__What to work on__: Give the part of the records that runs from the start through the line containing "The height and" as a numbered list, leaving out any blank lines.

__Element lookup records__:
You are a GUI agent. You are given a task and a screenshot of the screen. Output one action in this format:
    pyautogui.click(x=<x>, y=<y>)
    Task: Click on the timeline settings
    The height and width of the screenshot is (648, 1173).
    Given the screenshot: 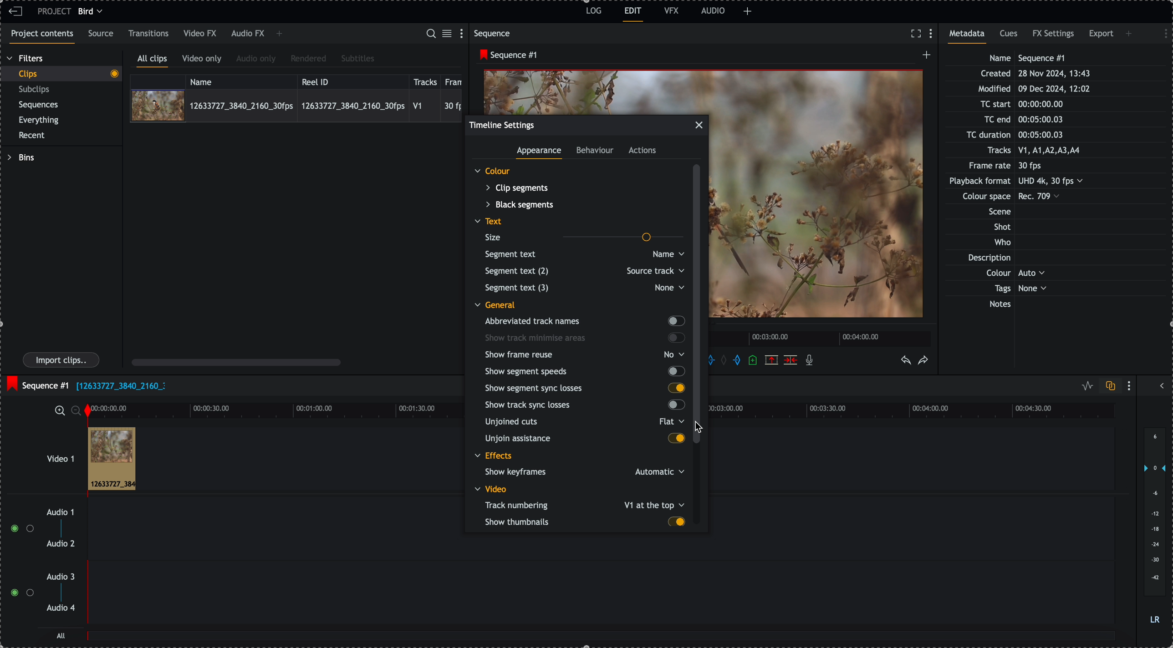 What is the action you would take?
    pyautogui.click(x=502, y=125)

__Finished task__:
1. You are a GUI agent. You are given a task and a screenshot of the screen. Output one action in this format:
2.     pyautogui.click(x=<x>, y=<y>)
3.     Task: Click on the timeline settings
4.     The height and width of the screenshot is (648, 1173).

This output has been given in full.